A reading below 4.0 is a strong entry point. And the market was off to races on the Trump victory.
At Nov 8, 2022, Broad Sentiment is 8.0 and leaking down from 8.2, just the fifth “eight handle” in the whole data set we use, back to July 2017. It’s been a furious momentum market already. Before the election. Not after, as happened in 2016.
And Short Volume, the supply side of the stock market, is 48% of trading volume in the S&P 500. That’s what the stock market has averaged in 2022, a tough year for stocks.
And if you’re shocked that nearly half the volume is borrowed, don’t be. It’s long been over 40% but 2022 is the highest average we’ve seen since the data set began in 2010.
So whatever happens to stocks into the close today, and tomorrow, Broad Sentiment is peaked, not bottomed.

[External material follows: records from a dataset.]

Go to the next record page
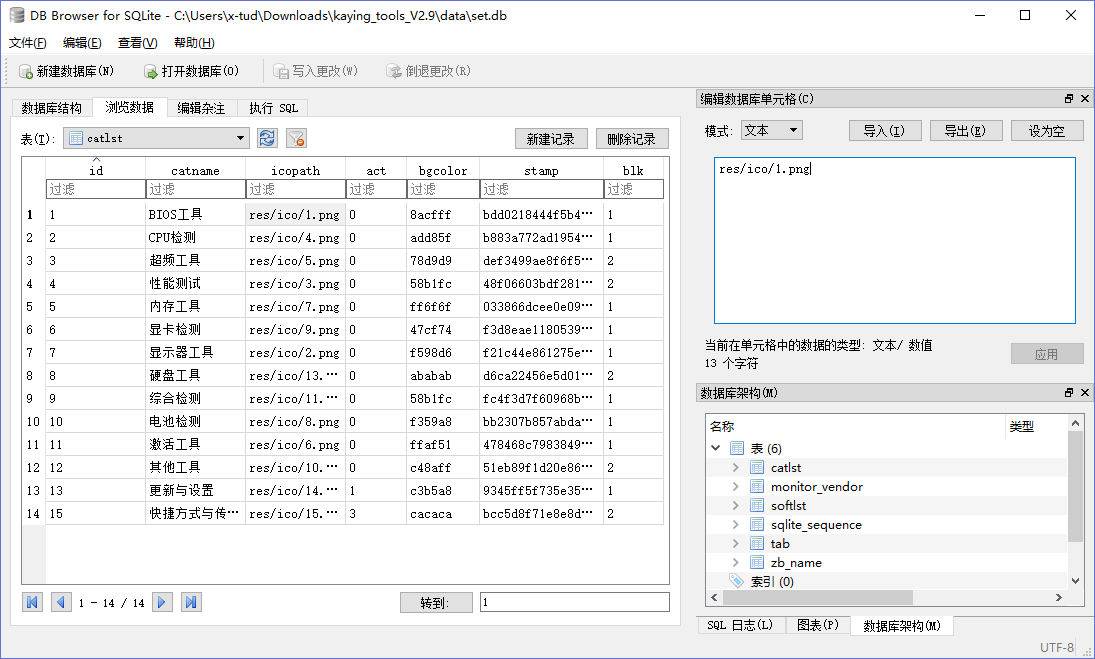 click(x=161, y=602)
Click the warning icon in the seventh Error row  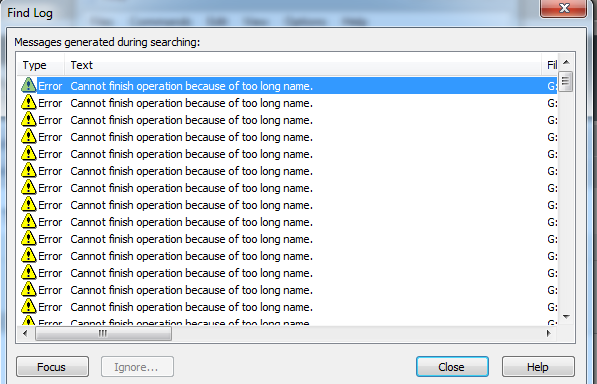29,187
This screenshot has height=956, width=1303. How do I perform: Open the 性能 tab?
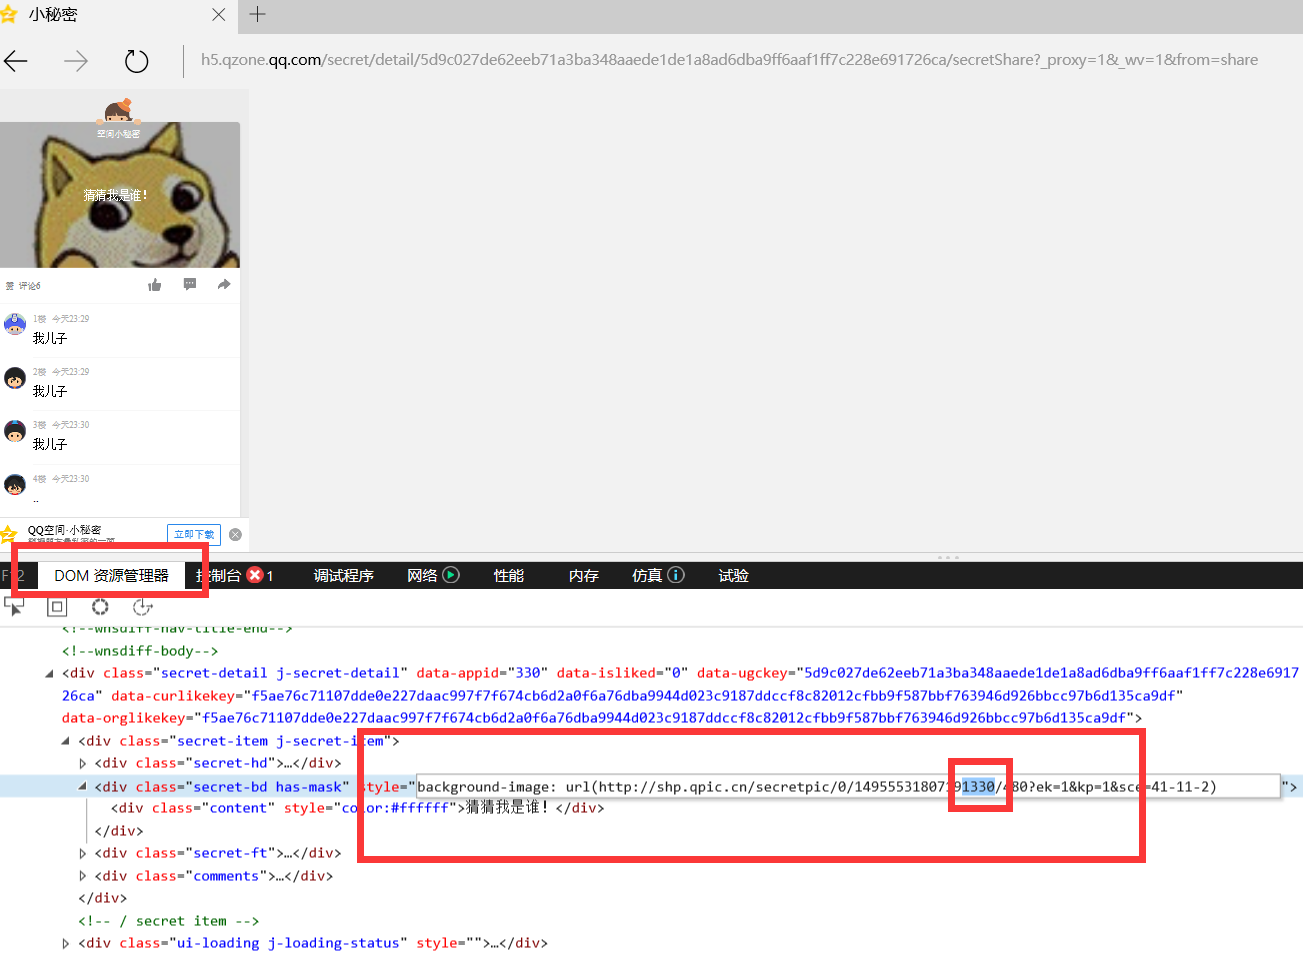pyautogui.click(x=508, y=575)
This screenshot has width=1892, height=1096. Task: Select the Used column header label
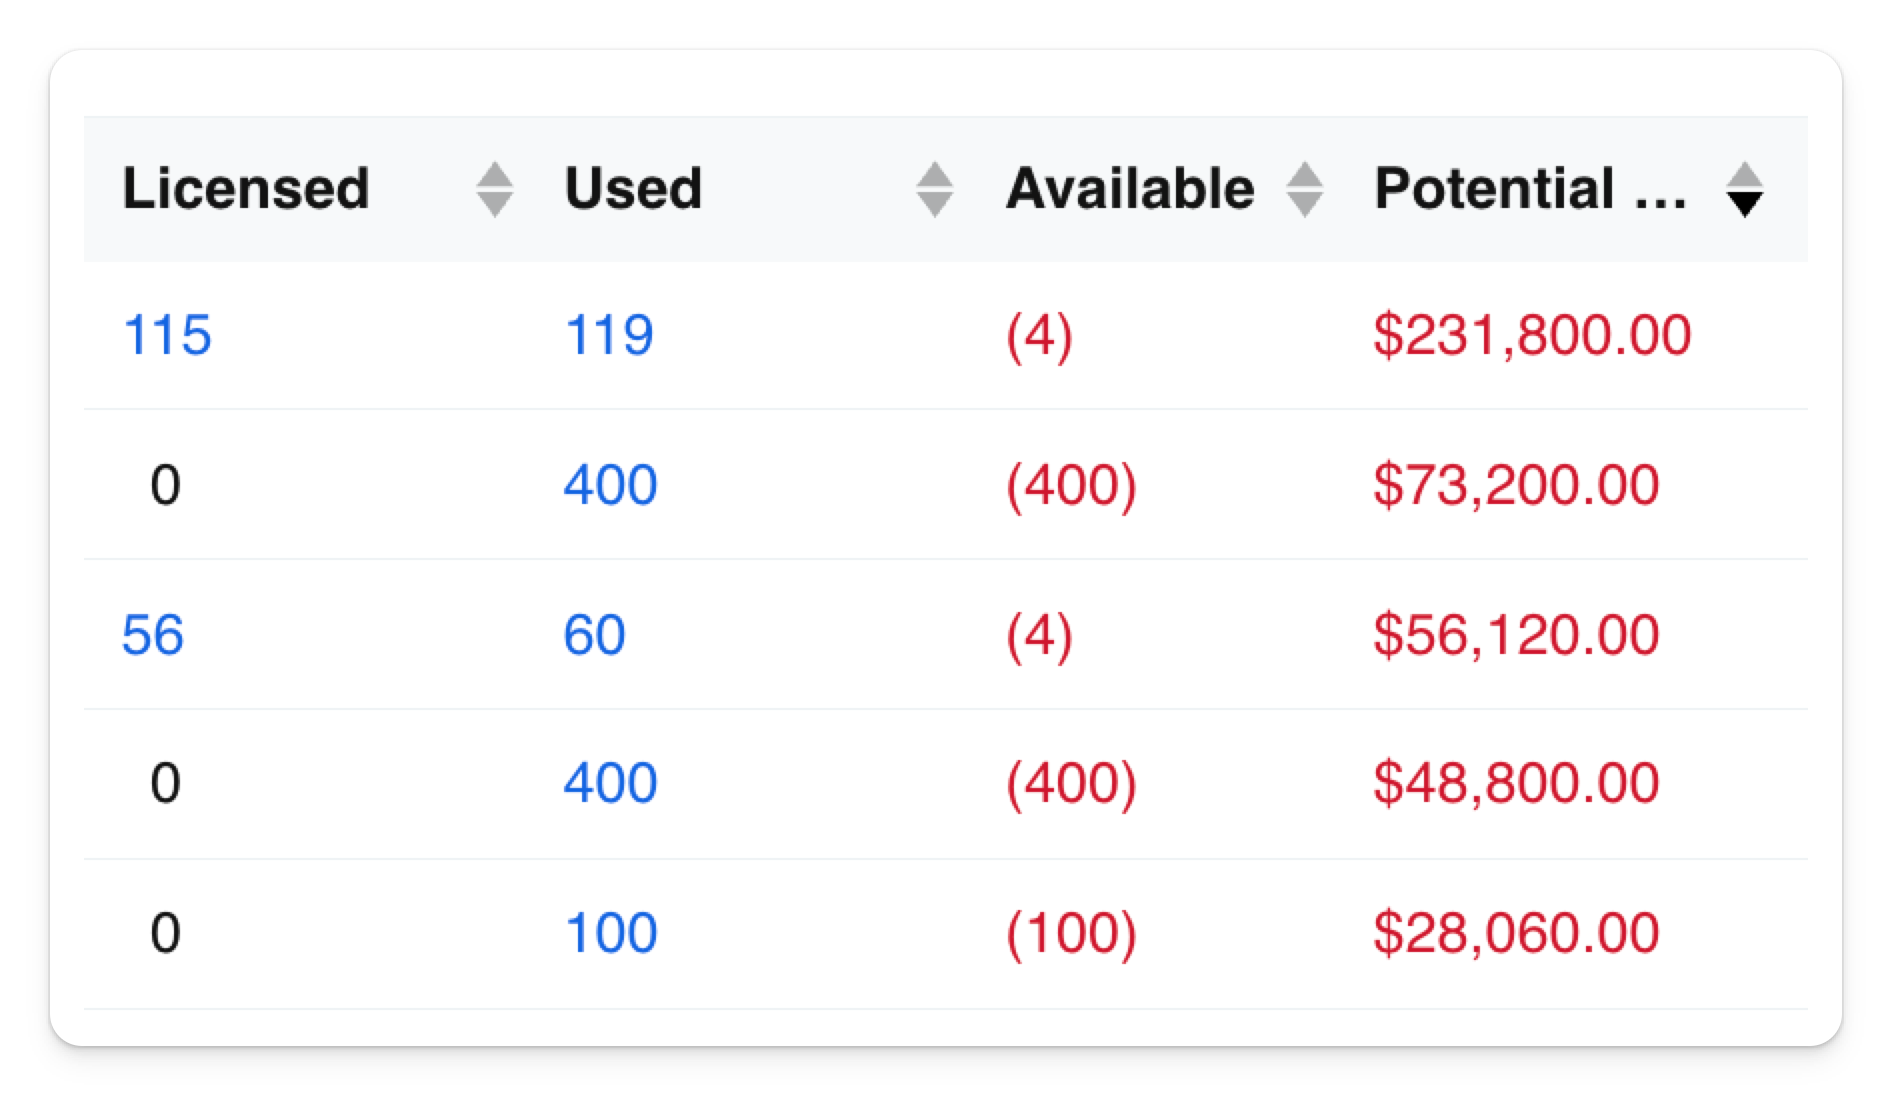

Forget whether you give credence to our metric, and don’t worry about its construction. Here’s a fact: Since the Growth Market ended in Nov a year ago (the data say it died in May 2021 but follow me here) – that is, Big Tech stopped powering it – the market declines about 4% over the proceeding 2-4 weeks whenever Broad Sentiment tops 6.0.
Doesn’t mean the market won’t soar if emotional people giddy about midterm outcomes goose equities. But it suggests if the math holds that some weeks out it’ll be down 4%.
On Nov 6, 2018, Broad Sentiment was rallying strongly, topping 6.4 Nov 7. But it peaked by Nov 12. Stocks then fell. On Nov 4, 2020, Broad Sentiment was bottomed around 3.2, an entry point. Momentum exploded, Broad Sentiment shot over 8.0 by mid-month, and stocks rallied.
Let me explain that eight-handle thing.
I said the stock market topped 8.0 only five times the last five years. Three of those were during the 2020 Pandemic Mania when people were blowing Covid checks on meme stocks (the last one was Nov 2020). Artificial money lights momentum fires (that burn out worse than they flamed).
One came in Jan 2019 when the Federal Reserve, under pressure from the Trump administration for killing the stock market, stopped shrinking its balance sheet. The dollar weakened, and stocks raced off anew until Feb 2020.
This fifth one is unique because it doesn’t fit with the others. It comes with the Federal Reserve grimly putting the screws to interest rates.
Momentum happens when too much money chases too few goods. That condition, by the way, is measurable in your stock too.
So, what is it? Well, it could be the recent rally – especially in blue chips because Big Tech sure isn’t rallying – is an election rally already. It’s as though the market baked in an outcome in October.
If so, it may mean the market behaves differently in the aftermath of what might be a meaningful shift in the federal balance of power.
And maybe that’s wrong and we’re back to a momentum market.
But I don’t think so.
I think the Federal Reserve needs rates back over 3% not to tame inflation but to be able to cut them to 0% again if the economy starts to unravel.
Foregone conclusion? Not at all. But the stocks of the Pandemic Mania have returned to earth and then some. It’s not unseemly to suppose an economy that was similarly juiced might do the same thing.
So maybe I’ve got it wrong. The blood sport is monetary policy. It’s like Commodus staging reenactments in the Roman Colosseum for weeks on end with real, dying gladiators. It was meant to alter people’s behavior, steer their mounting unease away.
And will we learn to leave rates high and let things fail so we don’t have manias and flameouts? Nope. No matter who runs Washington DC.
But if you can get past the blood, it’s all pretty sporting.